Tal como sucede no terceiro Domingo do Advento, o quarto Domingo da Quaresma é conhecido como o «Domingo da Alegria». Neste caso, recebe também o nome de «Domingo Laetare», imperativo do verbo latino «laetor» que significa «alegrar-se». Portanto, «laetare quer dizer «alegra-te». É Deus que, efectivamente, nos dirige este apelo e faz este convite. Que cada um de nós se alegre. Que cada um de nós se alegre não por causa de alguma fortuna, mas por saber que Deus nos visita, que Deus nos acolhe. Haverá fortuna maior? Haverá fortuna igual?

 

C. O que todos devem saber

 

5. Que fortuna pode ser comparada ao amor de Deus e ao Deus amor? Jesus garante a Nicodemos que «Deus amou de tal modo o mundo que entregou o Seu Filho único, para que todo o homem que acredita n'Ele não se perca, mas tenha a vida eterna»(Jo 3, 16). Tocamos aqui o ápice da história da revelação, da história da salvação e, nessa medida, da história da humanidade. Segundo alguns peritos, esta passagem é a chave do Evangelho de S. João. Ou seja, é nesta afirmação que entendemos tudo o que está escrito neste livro e, mais vastamente, em toda a Sagrada Escritura.

O que está escrito neste livro é o que deve estar permanentemente inscrito na nossa vida. No fundo, é isto que importa anunciar, é isto o que todos devem saber: que Deus ama, que Deus nos ama. Acontece que não ama de qualquer maneira. Em Deus, o amor não é uma palavra vã nem um sentimento vago. Se repararmos, nesta frase há uma fortíssima sinonímia entre o verbo «amar» e o verbo «entregar». Isto significa que, ao contrário do que se pensa, «amar» não é sinónimo de «possuir», mas de «entregar». Para Deus, a vivência do amor não está na posse, mas na dádiva. Deus ama-nos de tal modo que nos dá o melhor que tem: o Seu Filho.

-=-=-=-=-

Exercícios a resolver ->
a: No texto sobre o Domingo Laetare, a passagem de Jo 3, 16 é apresentada como o ápice de certas histórias. Enumere-as.
b: Prossiga o texto sobre o Domingo Laetare a partir da sua última frase.

Dados fornecidos ->
-=-=-=-=-

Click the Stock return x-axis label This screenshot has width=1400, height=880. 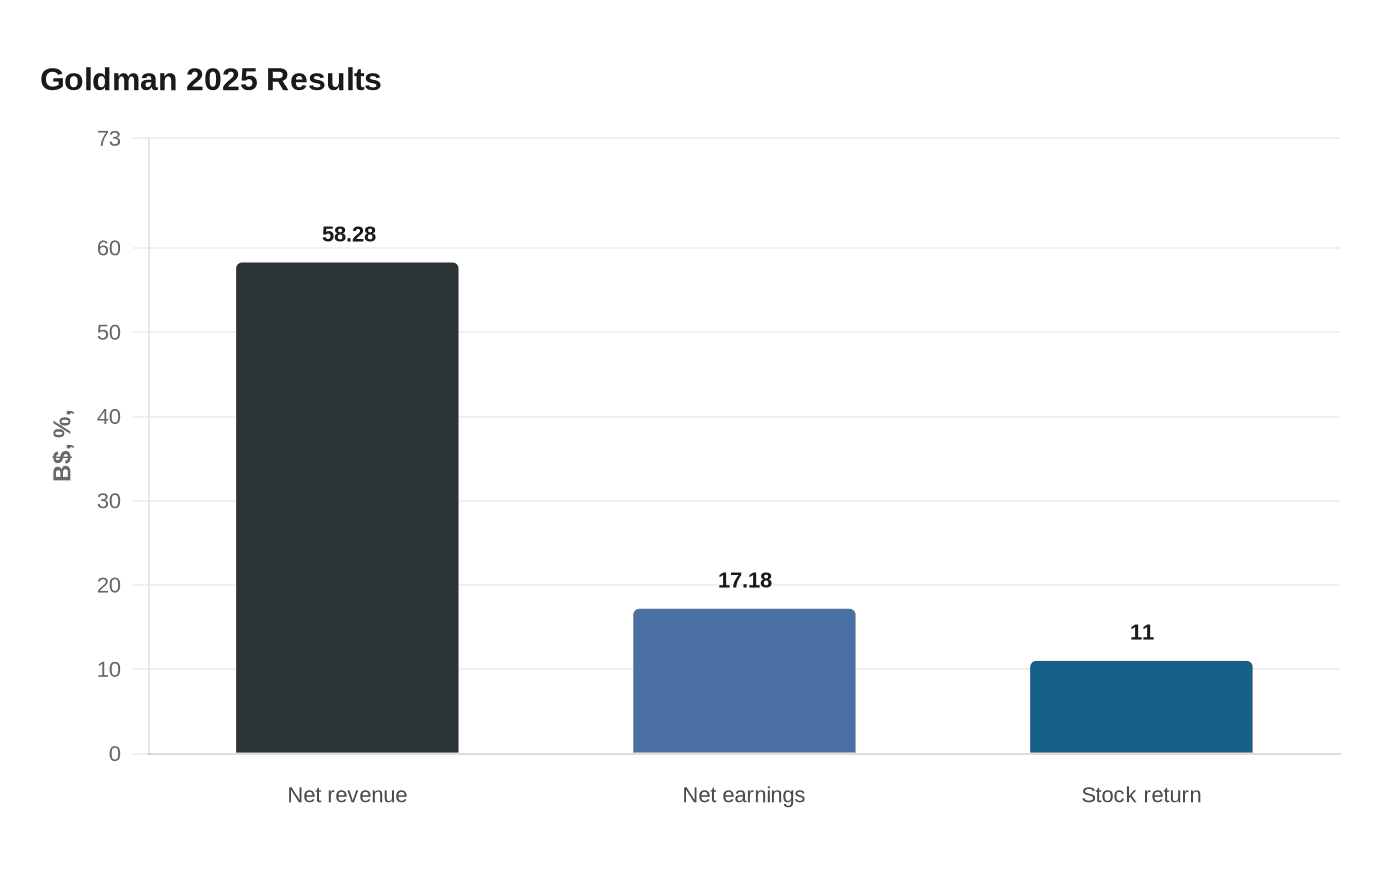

-=-=-=-=-

Tarefas resolvidas ->
a: A história da revelação, a história da salvação e a história da humanidade.

b:
 

  1. Ressalve-se, a propósito, que esta é a primeira vez que, no Evangelho de S. João, aparece a referência ao Filho. Deus ama-nos de tal forma que nos entrega o Seu Filho. É uma oferta enorme que só pode vir de um amor maior, de um amor total. Deus põe o Seu (amado) Filho à nossa inteira disposição. É por isso que uns O aceitam e outros O rejeitam. Não há dúvida de que é preciso ser Deus para amar assim o homem. Tão abismado ficou seguramente S. João que, na sua Primeira Carta, sintetizou tudo dizendo: «Deus é amor»(1Jo 4, 8.16).

Se, por hipótese, esquecêssemos tudo, bastaria que nunca perdêssemos de vista que Deus é amor. Deus não tem amor, Deus é amor. Nós, humanos, temos amor e também temos desamor, também temos ódio. Deus não. Deus é amor. Como reparou François Varillon, «Deus não é senão amor». Está tudo aqui. Está aqui tudo o que importa saber e é importante fazer.

 

D. Muito precisamos de «vitamina C», de «vitamina Cristo»

 

7. Eu atrever-me-ia a propor que repetíssemos incessantemente esta passagem de Jo 3, 16. Nunca esqueçamos que «Deus amou de tal modo o mundo que entregou o Seu Filho único, para que todo o homem que acredita n'Ele não se perca, mas tenha a vida eterna». Meditemos longamente esta passagem ao longo deste dia, ao longo desta semana, ao longo desta Quaresma, ao longo de toda a vida. Balbuciemos esta frase palavra por palavra e mastiguemos duradouramente a mensagem que, nela, nos é proposta.

De facto, tão diferente é Deus! Nós amamos e, por isso, ficamos à espera de possuir Deus ama e, por isso, não se cansa de dar, de Se dar. Deus é um amor que dá, que Se doa, que perdoa. Tudo é perdoado por este amor. Nada há acima deste amor. Por conseguinte, não tenhamos medo de vir ao encontro deste amor. Amanhã já é tarde. O amor de Deus urge. O amor de Deus é urgente.

 

  1. Deus abastece-nos com doses intermináveis de «vitamina C», de «vitamina Cristo». Jesus Cristo é o amor de Deus presente, é o amor de Deus sem limites. Nem a morte O faz recuar. Tudo é dado para lá dos limites. Mesmo depois da morte, continua a dar-Se, a dar-Se-nos.

Deus não quer a condenação de ninguém. Ele «não enviou o Seu Filho para condenar o mundo, mas para ser salvo por Seu intermédio»(Jo 3, 17). O Seu amor é infinitamente maior que o nosso pecado. O Seu amor consegue afogar o nosso pecado. Deus é rico, não em riquezas, mas em misericórdia (cf. Ef 2, 4). Não temos nada a pagar, só temos muito — a bem dizer, temos tudo — a receber. Como refere S. Paulo, é de graça que estamos salvos (cf. Ef 2, 5). Assim sendo, nada podemos impor, tudo somos convidados a oferecer.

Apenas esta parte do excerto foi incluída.